▶ **EXERCISE BRIEF**
Going down the listing below, print exactly each line from the one with "Given: Show previous image with left arrow" up to and including the one with "Given: Click the Serial Number field E60771E8", and skip the rest.

▶ **EXERCISE DATA**
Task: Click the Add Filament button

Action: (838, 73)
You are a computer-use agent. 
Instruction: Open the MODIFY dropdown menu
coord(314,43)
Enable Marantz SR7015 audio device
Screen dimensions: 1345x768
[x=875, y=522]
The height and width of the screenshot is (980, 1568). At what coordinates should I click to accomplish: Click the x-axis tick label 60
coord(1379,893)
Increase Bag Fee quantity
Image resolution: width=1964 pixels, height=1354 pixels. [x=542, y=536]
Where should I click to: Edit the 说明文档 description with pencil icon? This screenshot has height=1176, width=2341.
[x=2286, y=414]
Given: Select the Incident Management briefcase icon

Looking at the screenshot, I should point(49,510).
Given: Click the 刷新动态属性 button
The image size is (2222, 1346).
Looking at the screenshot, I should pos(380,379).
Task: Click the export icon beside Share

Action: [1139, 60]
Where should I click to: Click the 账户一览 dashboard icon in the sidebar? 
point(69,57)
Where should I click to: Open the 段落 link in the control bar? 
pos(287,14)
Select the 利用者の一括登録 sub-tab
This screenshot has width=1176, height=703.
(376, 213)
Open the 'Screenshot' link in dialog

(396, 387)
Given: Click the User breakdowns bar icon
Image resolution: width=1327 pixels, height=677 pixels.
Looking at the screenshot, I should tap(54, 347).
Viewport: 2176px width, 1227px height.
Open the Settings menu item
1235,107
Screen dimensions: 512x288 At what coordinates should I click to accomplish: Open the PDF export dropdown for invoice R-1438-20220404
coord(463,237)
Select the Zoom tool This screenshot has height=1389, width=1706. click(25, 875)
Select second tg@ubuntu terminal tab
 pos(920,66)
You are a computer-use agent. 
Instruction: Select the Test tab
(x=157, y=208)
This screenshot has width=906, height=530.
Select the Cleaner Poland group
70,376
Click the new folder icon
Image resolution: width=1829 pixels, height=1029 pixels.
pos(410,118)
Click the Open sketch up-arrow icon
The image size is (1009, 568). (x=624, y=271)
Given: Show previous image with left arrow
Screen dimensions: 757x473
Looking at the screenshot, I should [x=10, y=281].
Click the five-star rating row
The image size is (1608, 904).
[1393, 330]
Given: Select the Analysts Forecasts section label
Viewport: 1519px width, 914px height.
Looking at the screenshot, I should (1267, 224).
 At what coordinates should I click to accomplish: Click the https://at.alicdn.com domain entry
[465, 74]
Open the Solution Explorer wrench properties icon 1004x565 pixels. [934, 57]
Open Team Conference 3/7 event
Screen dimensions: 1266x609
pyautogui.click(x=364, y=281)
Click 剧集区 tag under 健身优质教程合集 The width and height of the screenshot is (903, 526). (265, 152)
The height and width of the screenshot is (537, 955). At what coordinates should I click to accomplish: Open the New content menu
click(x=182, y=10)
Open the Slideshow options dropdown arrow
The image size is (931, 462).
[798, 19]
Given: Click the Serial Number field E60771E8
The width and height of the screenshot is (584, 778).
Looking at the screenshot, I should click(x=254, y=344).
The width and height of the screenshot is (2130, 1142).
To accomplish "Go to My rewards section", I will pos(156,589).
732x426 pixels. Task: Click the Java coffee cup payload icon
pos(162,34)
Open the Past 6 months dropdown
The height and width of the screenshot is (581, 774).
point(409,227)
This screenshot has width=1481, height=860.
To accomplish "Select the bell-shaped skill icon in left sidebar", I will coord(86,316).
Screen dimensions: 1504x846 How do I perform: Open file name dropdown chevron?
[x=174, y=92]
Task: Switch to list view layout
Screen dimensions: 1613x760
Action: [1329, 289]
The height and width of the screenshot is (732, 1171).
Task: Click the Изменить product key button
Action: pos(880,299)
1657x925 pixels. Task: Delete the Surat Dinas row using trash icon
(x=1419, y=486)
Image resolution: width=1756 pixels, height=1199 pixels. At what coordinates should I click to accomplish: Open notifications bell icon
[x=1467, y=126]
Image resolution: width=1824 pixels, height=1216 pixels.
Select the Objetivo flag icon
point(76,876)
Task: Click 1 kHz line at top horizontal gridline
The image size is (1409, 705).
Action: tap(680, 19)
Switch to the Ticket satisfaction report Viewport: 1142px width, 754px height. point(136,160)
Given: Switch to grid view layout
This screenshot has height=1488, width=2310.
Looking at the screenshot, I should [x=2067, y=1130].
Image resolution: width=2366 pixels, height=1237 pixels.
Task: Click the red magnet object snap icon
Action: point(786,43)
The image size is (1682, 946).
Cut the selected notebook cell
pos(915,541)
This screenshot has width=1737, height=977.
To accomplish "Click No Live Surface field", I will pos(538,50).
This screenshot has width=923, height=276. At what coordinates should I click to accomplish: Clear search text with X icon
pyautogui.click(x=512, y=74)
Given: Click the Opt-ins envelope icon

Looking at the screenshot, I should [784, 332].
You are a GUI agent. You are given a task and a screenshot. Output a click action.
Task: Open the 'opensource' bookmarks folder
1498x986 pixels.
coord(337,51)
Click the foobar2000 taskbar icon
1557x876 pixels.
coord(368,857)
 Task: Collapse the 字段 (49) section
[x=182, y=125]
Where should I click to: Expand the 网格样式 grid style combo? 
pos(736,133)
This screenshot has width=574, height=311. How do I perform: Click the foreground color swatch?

▶ **SOLUTION FOR THIS EXERCISE**
Given: Show previous image with left arrow
Screen dimensions: 757x473
Looking at the screenshot, I should [x=10, y=281].
Click the five-star rating row
The image size is (1608, 904).
[1393, 330]
Given: Select the Analysts Forecasts section label
Viewport: 1519px width, 914px height.
Looking at the screenshot, I should (1267, 224).
 At what coordinates should I click to accomplish: Click the https://at.alicdn.com domain entry
[465, 74]
Open the Solution Explorer wrench properties icon 1004x565 pixels. [934, 57]
Open Team Conference 3/7 event
Screen dimensions: 1266x609
pyautogui.click(x=364, y=281)
Click 剧集区 tag under 健身优质教程合集 The width and height of the screenshot is (903, 526). (265, 152)
The height and width of the screenshot is (537, 955). At what coordinates should I click to accomplish: Open the New content menu
click(x=182, y=10)
Open the Slideshow options dropdown arrow
The image size is (931, 462).
[798, 19]
Given: Click the Serial Number field E60771E8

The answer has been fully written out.